═════ Entries shown

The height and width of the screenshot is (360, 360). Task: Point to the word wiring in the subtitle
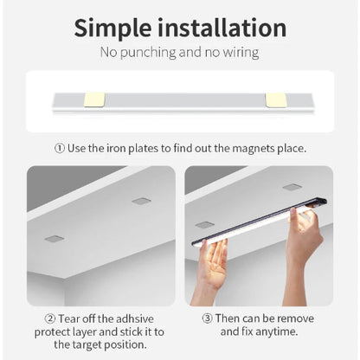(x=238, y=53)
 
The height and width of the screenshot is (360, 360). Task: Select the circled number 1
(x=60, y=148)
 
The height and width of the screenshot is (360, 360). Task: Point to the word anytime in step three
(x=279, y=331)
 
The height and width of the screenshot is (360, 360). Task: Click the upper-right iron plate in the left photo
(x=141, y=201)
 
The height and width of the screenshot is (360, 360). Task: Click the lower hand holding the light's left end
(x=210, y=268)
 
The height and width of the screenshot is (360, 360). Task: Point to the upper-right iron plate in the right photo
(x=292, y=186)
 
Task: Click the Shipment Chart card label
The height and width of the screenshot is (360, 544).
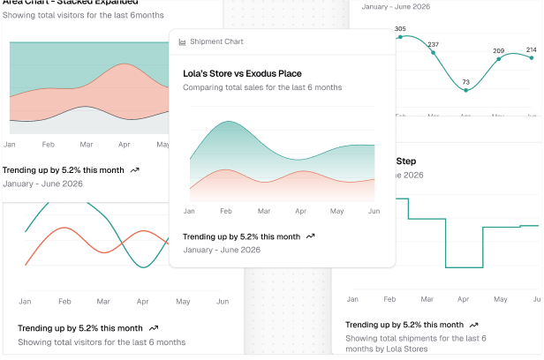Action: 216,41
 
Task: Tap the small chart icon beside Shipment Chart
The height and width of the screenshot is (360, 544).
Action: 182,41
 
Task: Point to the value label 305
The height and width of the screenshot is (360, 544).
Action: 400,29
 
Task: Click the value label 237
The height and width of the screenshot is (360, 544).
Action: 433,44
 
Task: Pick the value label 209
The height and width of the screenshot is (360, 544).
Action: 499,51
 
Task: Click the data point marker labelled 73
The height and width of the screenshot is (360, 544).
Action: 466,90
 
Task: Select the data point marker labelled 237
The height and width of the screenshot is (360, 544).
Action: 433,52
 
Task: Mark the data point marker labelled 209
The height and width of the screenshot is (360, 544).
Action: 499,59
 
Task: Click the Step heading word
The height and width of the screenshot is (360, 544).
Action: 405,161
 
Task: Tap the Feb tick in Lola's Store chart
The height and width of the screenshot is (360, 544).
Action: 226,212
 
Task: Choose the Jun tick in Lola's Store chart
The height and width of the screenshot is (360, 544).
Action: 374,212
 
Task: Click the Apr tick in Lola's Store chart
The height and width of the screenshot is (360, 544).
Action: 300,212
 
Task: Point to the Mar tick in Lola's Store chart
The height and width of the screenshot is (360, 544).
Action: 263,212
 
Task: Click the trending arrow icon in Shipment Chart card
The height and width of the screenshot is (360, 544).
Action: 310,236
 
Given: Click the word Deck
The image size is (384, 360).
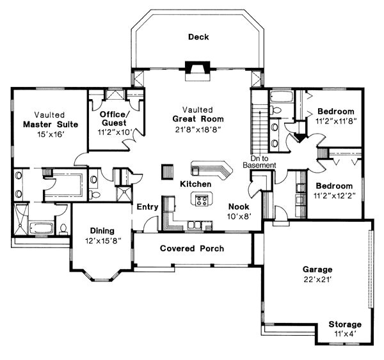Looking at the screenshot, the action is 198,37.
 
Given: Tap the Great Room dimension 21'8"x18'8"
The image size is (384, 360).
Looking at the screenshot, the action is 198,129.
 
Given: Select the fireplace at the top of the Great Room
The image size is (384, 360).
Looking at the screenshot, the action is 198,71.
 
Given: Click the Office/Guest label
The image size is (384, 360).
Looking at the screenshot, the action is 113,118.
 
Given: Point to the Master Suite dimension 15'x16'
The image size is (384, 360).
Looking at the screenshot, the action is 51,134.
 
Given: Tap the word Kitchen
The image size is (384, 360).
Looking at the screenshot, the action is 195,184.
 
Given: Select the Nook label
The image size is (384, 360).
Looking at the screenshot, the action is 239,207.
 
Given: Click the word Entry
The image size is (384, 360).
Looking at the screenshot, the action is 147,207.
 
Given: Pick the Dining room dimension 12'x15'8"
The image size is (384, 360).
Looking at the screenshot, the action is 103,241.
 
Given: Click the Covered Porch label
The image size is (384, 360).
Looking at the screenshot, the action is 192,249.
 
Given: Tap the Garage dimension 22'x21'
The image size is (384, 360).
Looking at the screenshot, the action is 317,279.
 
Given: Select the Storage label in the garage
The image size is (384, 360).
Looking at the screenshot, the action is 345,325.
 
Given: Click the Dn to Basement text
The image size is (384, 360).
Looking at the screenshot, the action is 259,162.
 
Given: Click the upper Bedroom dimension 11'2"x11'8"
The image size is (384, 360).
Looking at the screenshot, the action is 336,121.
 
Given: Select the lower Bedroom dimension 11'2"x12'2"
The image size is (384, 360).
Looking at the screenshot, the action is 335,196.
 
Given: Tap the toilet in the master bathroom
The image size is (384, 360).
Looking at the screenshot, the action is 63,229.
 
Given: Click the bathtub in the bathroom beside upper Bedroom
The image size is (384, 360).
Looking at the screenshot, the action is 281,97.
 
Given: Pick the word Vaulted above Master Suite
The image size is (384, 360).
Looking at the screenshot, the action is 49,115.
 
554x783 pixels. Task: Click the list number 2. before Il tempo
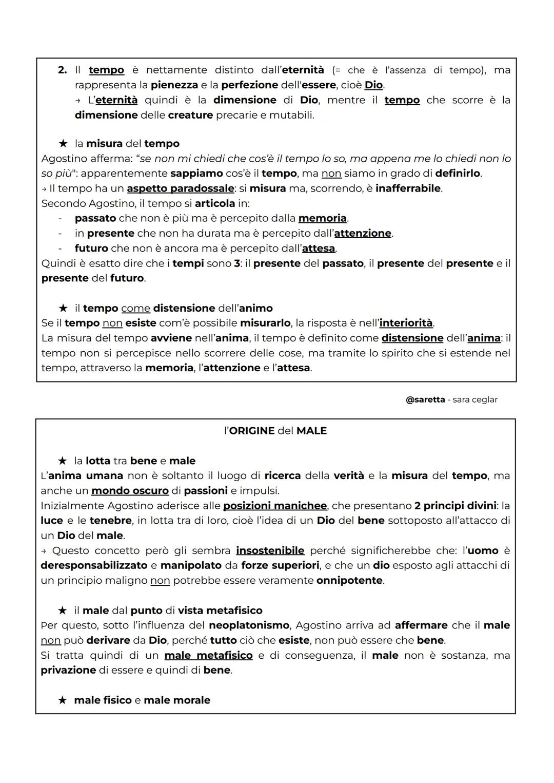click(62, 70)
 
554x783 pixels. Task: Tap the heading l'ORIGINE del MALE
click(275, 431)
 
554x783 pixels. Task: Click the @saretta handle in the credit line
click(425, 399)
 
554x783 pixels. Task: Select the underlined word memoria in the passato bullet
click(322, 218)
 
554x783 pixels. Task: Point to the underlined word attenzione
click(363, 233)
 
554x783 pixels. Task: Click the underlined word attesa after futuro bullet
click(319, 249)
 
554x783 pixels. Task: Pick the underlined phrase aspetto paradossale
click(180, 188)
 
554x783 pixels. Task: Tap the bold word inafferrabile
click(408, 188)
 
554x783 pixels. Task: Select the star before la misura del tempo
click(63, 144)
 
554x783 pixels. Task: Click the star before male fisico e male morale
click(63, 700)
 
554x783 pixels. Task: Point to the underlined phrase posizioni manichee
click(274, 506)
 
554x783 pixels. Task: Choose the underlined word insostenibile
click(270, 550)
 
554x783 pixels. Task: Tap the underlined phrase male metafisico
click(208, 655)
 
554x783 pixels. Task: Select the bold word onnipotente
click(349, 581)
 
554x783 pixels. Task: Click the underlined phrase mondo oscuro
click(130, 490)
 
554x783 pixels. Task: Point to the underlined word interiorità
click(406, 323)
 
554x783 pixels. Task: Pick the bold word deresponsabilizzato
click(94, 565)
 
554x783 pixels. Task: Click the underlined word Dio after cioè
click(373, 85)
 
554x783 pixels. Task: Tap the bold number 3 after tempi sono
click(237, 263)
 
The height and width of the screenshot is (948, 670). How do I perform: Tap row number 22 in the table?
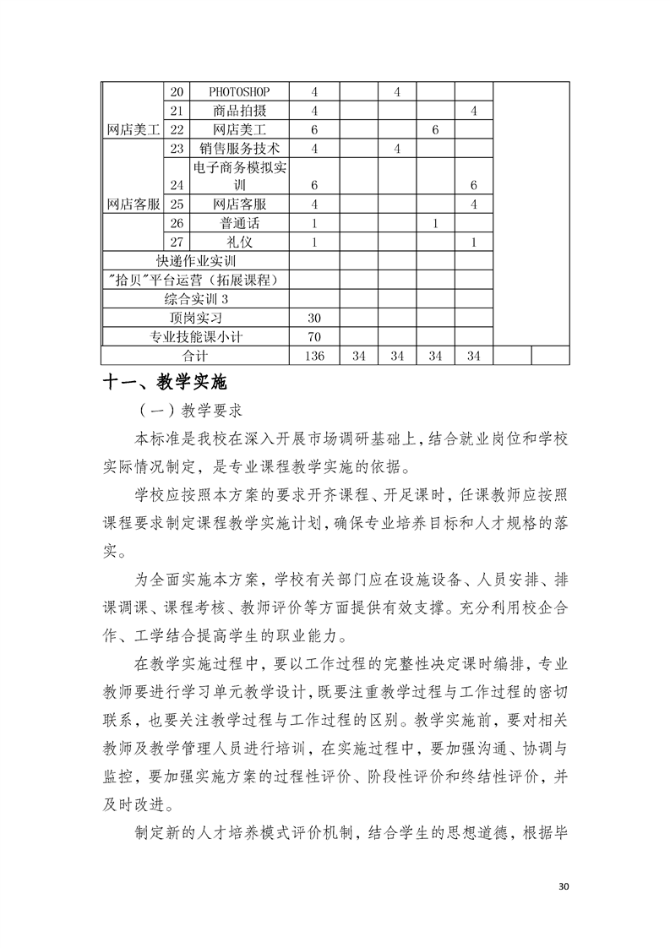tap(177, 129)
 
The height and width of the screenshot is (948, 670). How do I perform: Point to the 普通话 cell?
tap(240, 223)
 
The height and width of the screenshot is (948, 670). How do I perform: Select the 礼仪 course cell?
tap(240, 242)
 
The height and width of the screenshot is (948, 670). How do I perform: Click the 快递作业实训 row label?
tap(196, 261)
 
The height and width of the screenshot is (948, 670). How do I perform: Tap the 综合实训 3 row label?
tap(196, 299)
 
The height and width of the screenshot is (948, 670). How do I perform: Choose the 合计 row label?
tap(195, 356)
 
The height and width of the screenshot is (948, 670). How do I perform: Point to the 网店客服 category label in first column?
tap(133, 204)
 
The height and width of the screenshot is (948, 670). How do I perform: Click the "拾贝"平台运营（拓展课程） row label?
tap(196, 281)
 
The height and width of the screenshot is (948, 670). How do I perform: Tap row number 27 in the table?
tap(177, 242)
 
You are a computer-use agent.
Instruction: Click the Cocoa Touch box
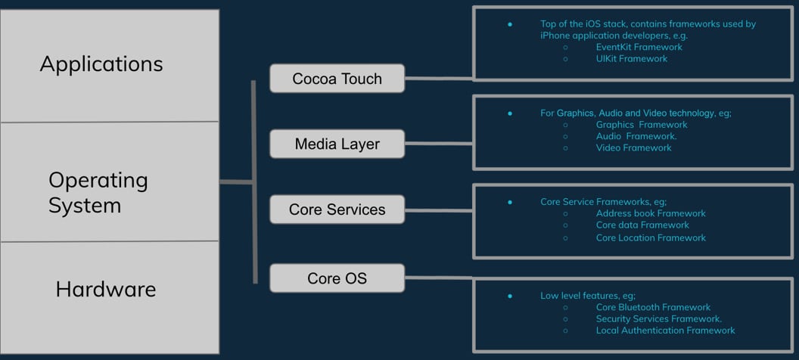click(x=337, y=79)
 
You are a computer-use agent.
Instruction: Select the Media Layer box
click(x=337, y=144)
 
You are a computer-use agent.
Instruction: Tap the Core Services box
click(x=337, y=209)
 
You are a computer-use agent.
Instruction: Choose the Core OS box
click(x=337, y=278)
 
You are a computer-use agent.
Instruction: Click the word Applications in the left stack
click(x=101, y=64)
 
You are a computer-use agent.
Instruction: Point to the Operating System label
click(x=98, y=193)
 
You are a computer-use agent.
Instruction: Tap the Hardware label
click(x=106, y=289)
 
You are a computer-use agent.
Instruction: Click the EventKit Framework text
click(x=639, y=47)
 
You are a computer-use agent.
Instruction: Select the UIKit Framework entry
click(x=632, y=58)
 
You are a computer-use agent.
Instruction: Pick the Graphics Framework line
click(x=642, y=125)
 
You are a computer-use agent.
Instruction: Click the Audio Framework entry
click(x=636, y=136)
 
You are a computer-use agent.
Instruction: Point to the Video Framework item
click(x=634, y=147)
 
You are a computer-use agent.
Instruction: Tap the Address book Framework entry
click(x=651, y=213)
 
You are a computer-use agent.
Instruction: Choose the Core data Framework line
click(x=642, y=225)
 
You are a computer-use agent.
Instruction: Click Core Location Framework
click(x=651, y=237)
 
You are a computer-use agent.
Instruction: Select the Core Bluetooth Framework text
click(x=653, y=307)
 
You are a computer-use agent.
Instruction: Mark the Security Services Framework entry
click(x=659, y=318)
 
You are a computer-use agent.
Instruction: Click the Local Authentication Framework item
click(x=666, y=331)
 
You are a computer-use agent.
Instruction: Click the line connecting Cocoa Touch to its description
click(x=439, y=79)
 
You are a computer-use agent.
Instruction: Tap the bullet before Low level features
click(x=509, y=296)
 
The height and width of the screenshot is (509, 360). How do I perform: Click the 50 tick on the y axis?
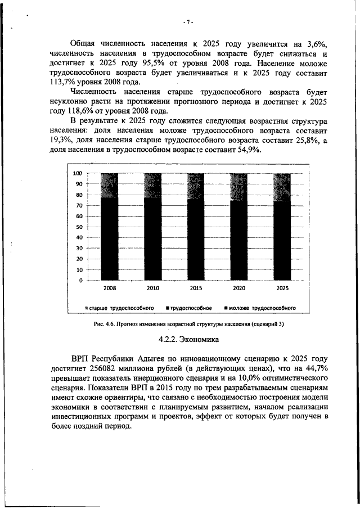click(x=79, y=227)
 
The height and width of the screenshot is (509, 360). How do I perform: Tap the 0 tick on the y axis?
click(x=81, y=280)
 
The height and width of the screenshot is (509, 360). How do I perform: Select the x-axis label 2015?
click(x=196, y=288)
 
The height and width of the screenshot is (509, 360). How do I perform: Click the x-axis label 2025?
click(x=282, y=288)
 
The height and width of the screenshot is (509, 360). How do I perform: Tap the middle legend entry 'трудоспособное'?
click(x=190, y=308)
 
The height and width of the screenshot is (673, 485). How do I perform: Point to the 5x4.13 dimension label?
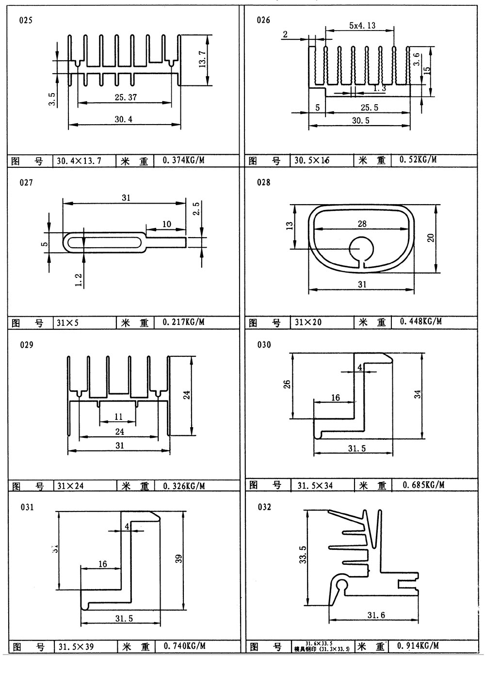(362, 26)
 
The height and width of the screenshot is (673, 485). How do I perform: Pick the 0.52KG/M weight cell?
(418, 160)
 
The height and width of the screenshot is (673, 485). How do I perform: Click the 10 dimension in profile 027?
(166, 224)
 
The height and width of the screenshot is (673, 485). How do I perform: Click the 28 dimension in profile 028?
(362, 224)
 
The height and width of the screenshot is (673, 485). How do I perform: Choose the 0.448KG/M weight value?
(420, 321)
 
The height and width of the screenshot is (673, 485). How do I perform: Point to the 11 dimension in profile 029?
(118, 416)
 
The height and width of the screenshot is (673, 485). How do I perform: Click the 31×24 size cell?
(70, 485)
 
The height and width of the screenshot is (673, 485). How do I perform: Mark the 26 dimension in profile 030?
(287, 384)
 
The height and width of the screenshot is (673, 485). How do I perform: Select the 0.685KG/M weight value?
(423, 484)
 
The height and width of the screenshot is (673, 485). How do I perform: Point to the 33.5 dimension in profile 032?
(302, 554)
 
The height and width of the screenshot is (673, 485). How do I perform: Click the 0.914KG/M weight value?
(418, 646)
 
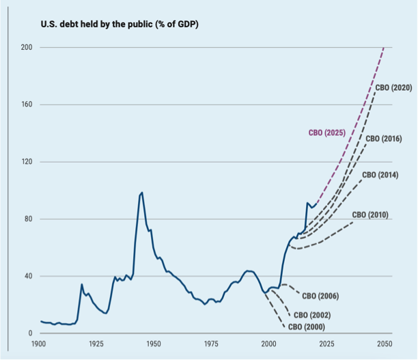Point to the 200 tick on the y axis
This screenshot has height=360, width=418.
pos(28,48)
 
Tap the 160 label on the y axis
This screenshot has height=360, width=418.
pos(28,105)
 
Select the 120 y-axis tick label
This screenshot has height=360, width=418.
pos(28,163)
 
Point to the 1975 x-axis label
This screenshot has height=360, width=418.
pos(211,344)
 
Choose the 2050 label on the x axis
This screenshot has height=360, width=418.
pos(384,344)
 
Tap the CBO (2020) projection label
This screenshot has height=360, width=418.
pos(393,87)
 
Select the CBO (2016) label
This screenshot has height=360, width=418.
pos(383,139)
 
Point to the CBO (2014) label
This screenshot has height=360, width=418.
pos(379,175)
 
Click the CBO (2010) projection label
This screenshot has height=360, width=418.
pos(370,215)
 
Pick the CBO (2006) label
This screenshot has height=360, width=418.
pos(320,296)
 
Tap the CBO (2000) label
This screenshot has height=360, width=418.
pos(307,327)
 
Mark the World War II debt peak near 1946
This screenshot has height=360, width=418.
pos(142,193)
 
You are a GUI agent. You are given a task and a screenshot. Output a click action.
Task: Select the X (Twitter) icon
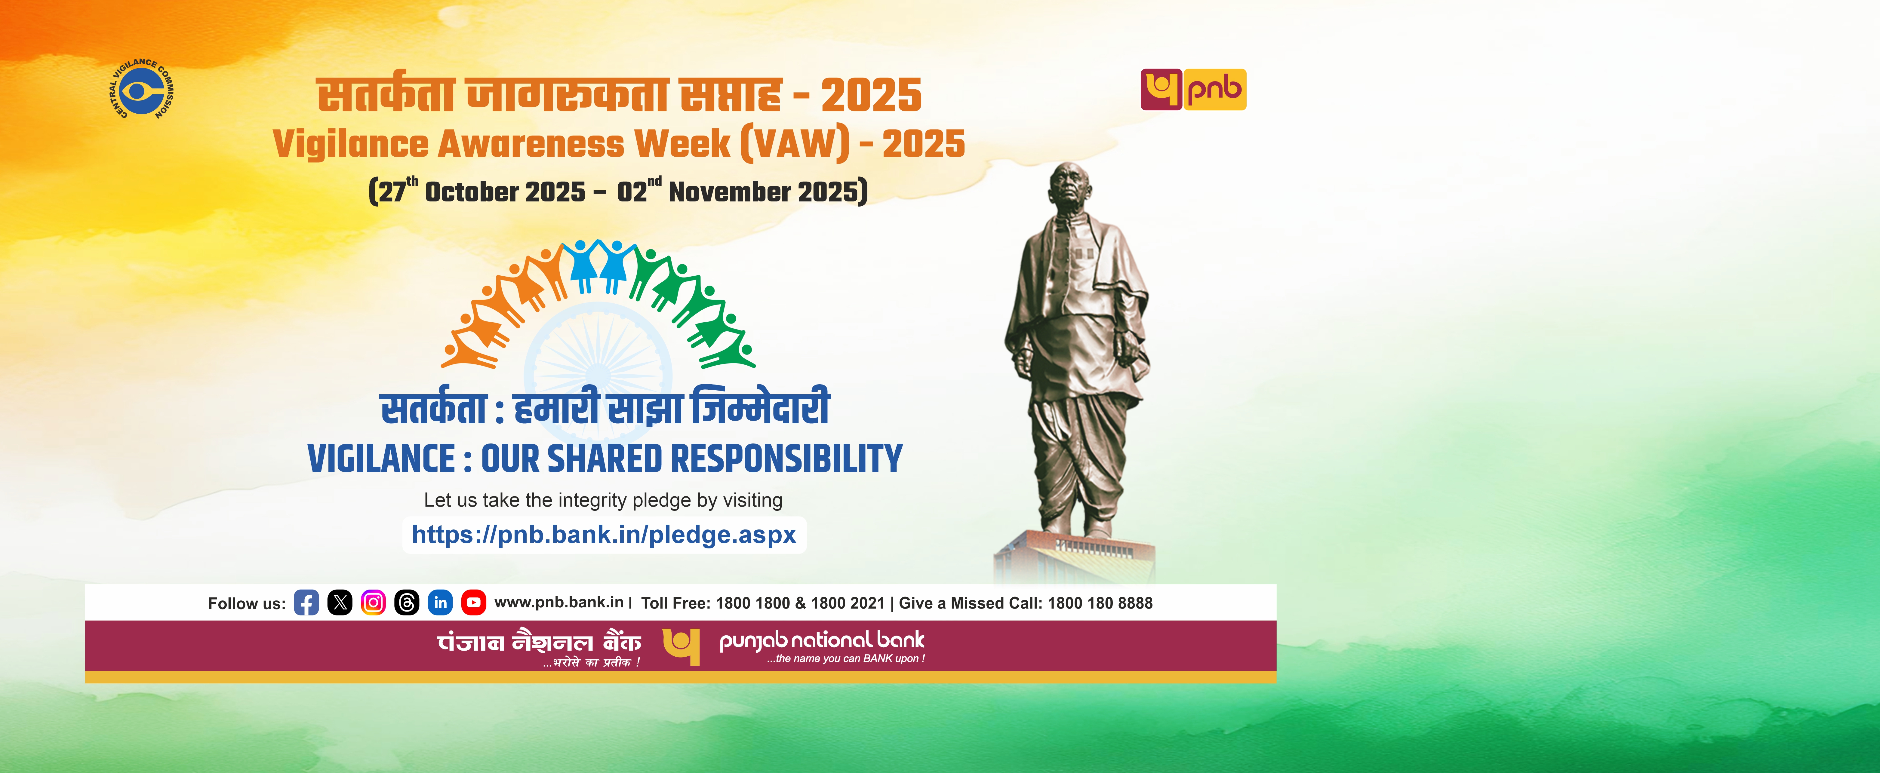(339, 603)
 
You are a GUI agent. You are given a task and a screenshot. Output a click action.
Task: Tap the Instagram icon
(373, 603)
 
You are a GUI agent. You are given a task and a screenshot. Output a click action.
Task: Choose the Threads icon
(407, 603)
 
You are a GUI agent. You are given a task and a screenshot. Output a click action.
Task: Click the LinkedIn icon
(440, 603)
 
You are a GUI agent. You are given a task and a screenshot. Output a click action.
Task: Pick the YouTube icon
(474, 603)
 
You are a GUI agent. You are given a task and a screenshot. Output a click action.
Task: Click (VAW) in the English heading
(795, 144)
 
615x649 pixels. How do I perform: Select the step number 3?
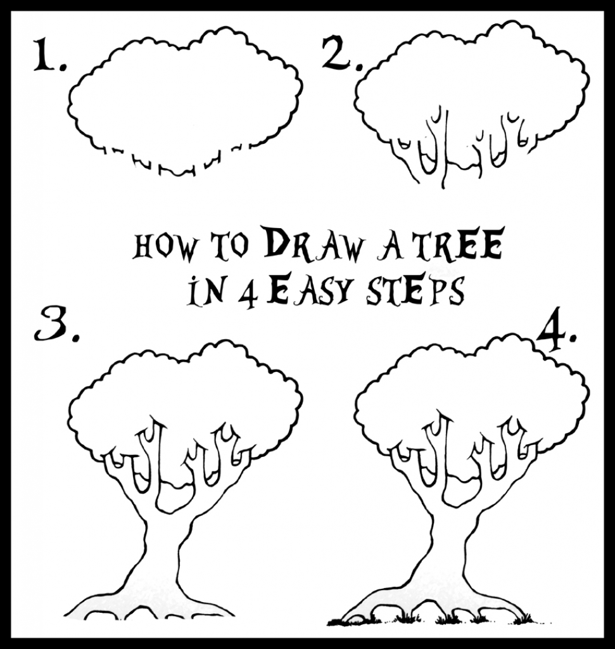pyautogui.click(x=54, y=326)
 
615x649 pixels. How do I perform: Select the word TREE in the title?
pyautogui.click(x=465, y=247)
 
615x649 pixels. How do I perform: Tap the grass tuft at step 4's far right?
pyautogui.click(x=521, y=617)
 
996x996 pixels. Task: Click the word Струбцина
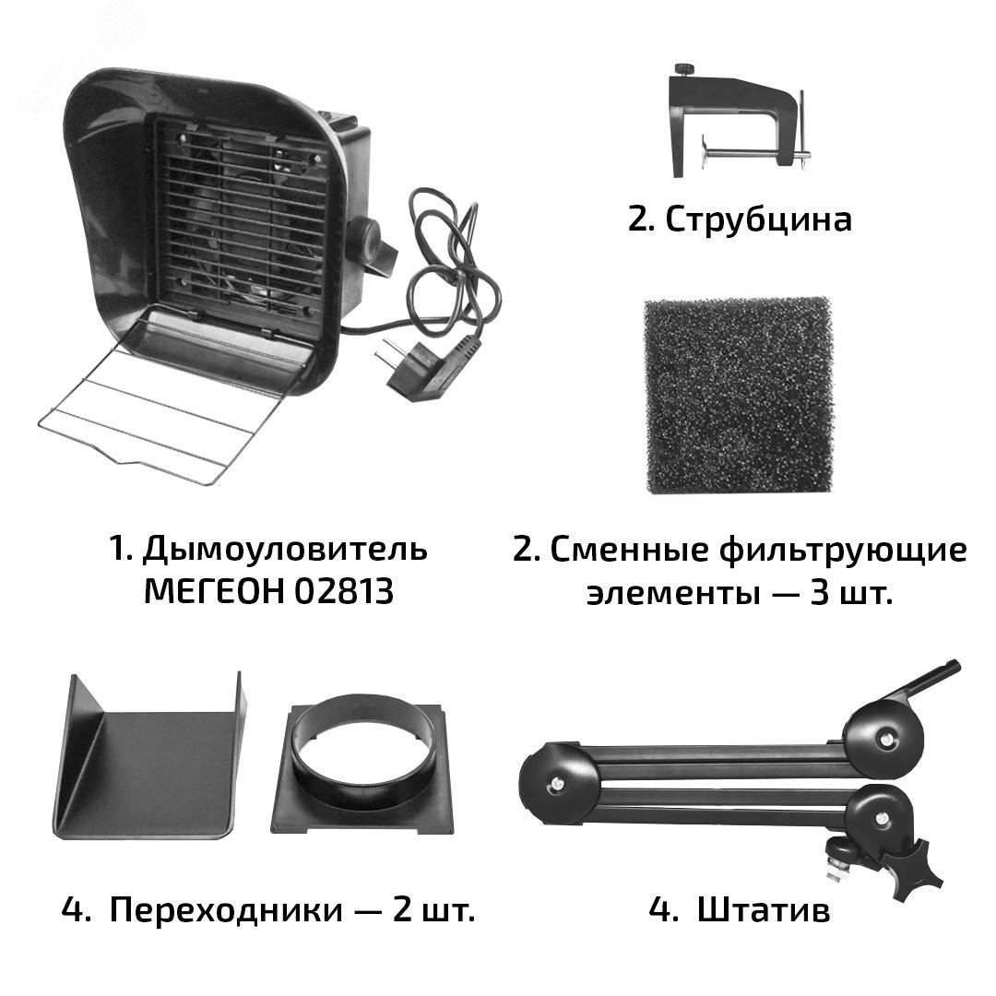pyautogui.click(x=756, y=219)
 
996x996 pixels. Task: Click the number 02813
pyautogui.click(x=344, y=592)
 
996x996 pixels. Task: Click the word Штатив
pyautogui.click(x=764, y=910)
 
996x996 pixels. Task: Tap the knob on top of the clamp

══════════

* Description of the task *
Revise the material from its first line through the line containing "(x=279, y=331)", replacing "screenshot" with "screen capture" and leaving everything else unchanged. Omit the pictures from your version.

* Response to the exercise *
The height and width of the screen capture is (360, 360). Task: Point to the word wiring in the subtitle
(x=238, y=53)
 
The height and width of the screen capture is (360, 360). Task: Select the circled number 1
(x=60, y=148)
 
The height and width of the screen capture is (360, 360). Task: Point to the word anytime in step three
(x=279, y=331)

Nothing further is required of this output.